溶液を室温で攪拌する場合、攪拌時の回転数は、300〜500rpmが好ましく、攪拌時間は、2〜24時間が好ましい。また、溶液を加熱下で静置する場合、加熱温度は、80〜97℃が好ましく、静置時間は24〜48時間が好ましい。
前駆体を含む混合液に塩基性触媒を添加すると、前駆体の加水分解及び部分重合が起こる。この溶液に界面活性剤を添加すると、界面活性剤は、溶液中でミセルを形成する。このミセルが超分子鋳型となり、その周囲に加水分解又は部分重合した前駆体が吸着する。ミセルの内部には部分重合体が入り込まないため、ミセルの内部は、最終的には細孔部分となる。従って、界面活性剤の分子鎖長を制御することにより、メソ細孔配向材料内部の細孔径を制御することができる。
前駆体を吸着したミセルは、やがて安定な方向に配列する。しかも、(1)式で表されるシラン化合物を前駆体に用い、かつ塩基性条件下で反応させると、相対的に長さの短いミセルがほぼ平行に配列する。これを溶液中でさらに反応させると、配列したミセル間において前駆体が縮重合する。その結果、厚さ方向にメソ細孔が配列し、かつメソ細孔内に界面活性剤が充填された板状の複合体が得られる。
[2.2 界面活性剤除去工程]
界面活性剤除去工程は、複合体から界面活性剤を除去する工程である。界面活性剤の除去方法は、特に限定されるものではなく、界面活性剤の種類や複合体の構造等に応じて最適な方法を選択するのが好ましい。
界面活性剤の除去方法としては、具体的には、
(1)複合体を大気中又は不活性雰囲気下において、300〜1000℃(好ましくは、300〜600℃)で、30分以上(好ましくは、1時間以上)焼成する焼成方法、
(2)複合体を界面活性剤の良溶媒(例えば、少量の塩酸を含むメタノール)中に浸漬し、所定の温度(例えば、50〜70℃)で加熱しながら攪拌し、複合体中の界面活性剤を抽出するイオン交換法、
などがある。
[3. メソ細孔配向材料の作用]
メソ細孔を特定の方向に配向させるための従来の方法は、高磁場、光電場、光などの特殊条件下で界面活性剤を直接配向させる必要があった。
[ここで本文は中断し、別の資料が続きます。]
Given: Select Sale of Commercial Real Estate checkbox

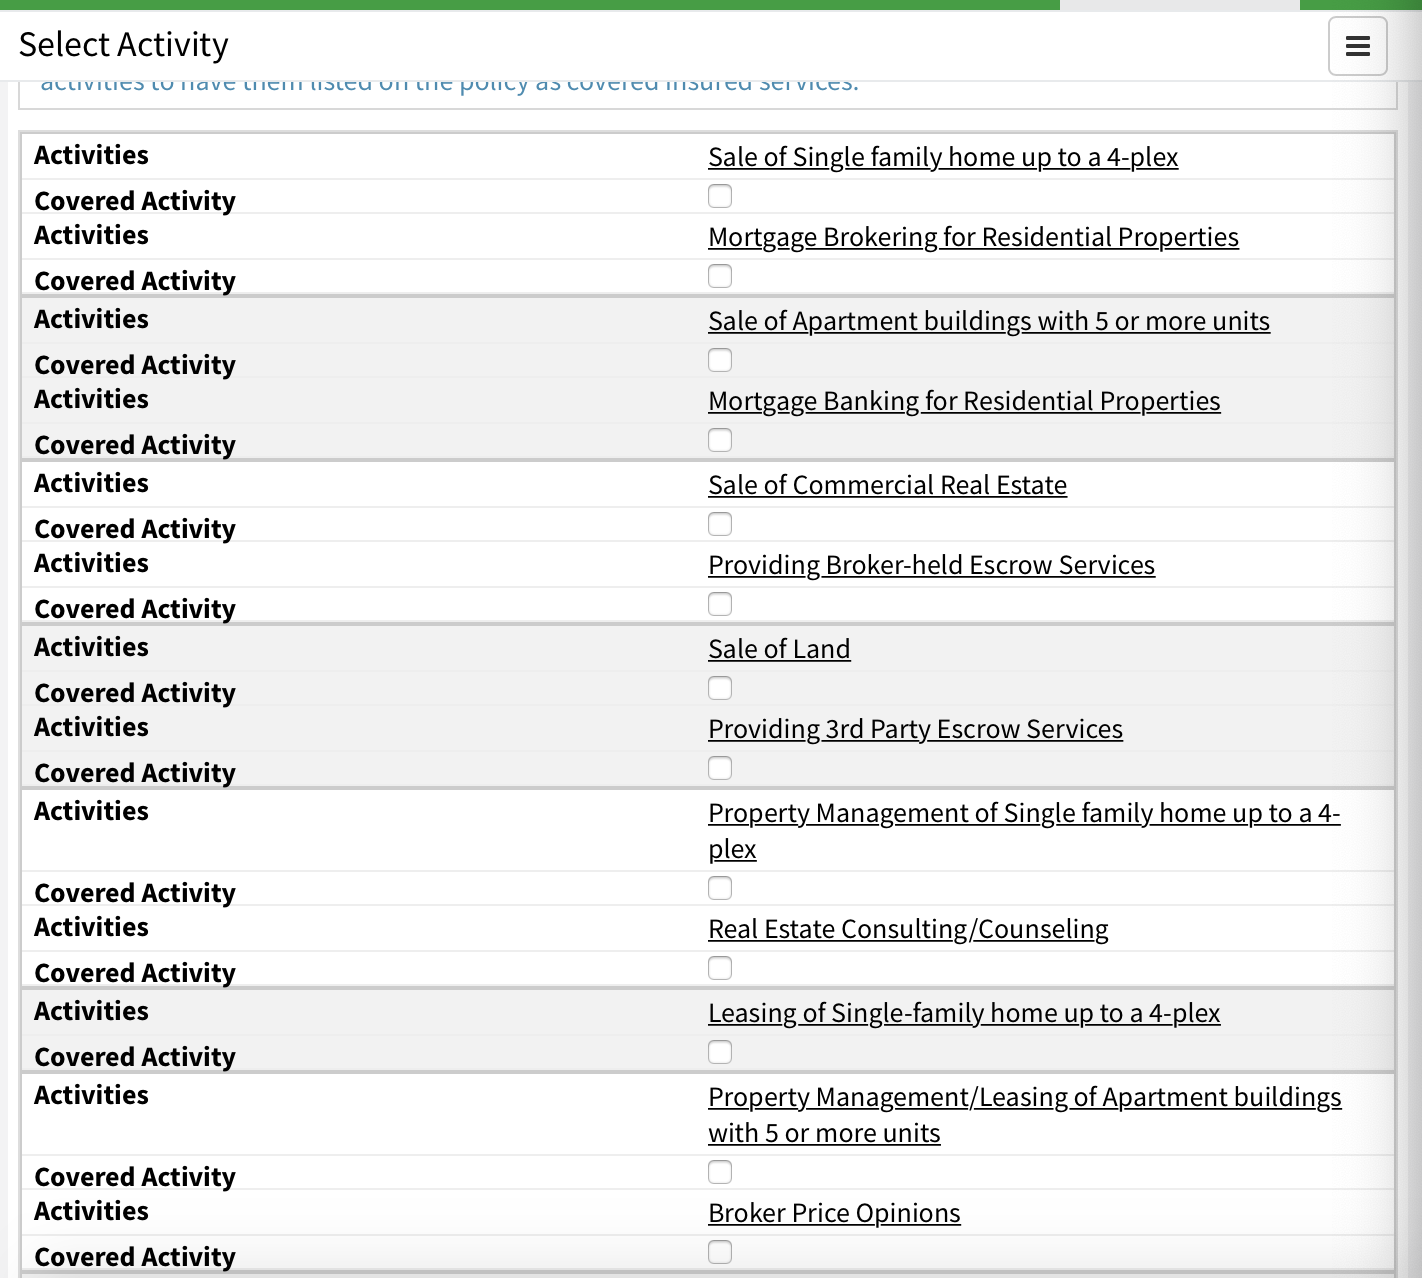Looking at the screenshot, I should [720, 524].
一方、比較的穏和な条件下でメソ細孔を配向させる方法として、TEOSにZrOCl2・8H2Oを加え、さらに酸性条件下で縮重合させる方法が知られている。しかしながら、この方法は、Zrイオンが細孔表面に残存する欠点がある。また、合成可能な粉末のアスペクト比は、8未満に留まっている。
これに対し、メソ細孔配向材料を合成する場合において、有機無機ハイブリッドの骨格を形成するための前駆体として少なくともZ3Si−CH2−CH2−SiZ3を用い、かつ、塩基性条件下で合成を行うと、100℃以下の攪拌及び静置下で、相対的に高いアスペクト比を有し、しかも、メソ細孔が厚さ方向に配向したメソ細孔配向材料が得られる。製造条件を最適化すると、アスペクト比が8以上であり、細孔が底面に対して垂直に開いている板状粒子が得られる。
(実施例1)
[1. 試料の合成]
水(190.62g)、界面活性剤(オクタデシルトリメチルアンモニウムクロリド:C18TMA+Cl-)(5.95g)、NaOH(2.8g)を混合し、透明溶液になるまで室温下で攪拌した。その混合溶液にメソ細孔配向材料の骨格となるBTEE(10.63g)を投入し、室温下24時間、攪拌(500rpm)した。さらに、97℃の加熱(還流下)下で静置させた(24時間)。その結果、白濁溶液が生成した。溶液から粉末をろ過し、洗浄(水及びエタノール)した。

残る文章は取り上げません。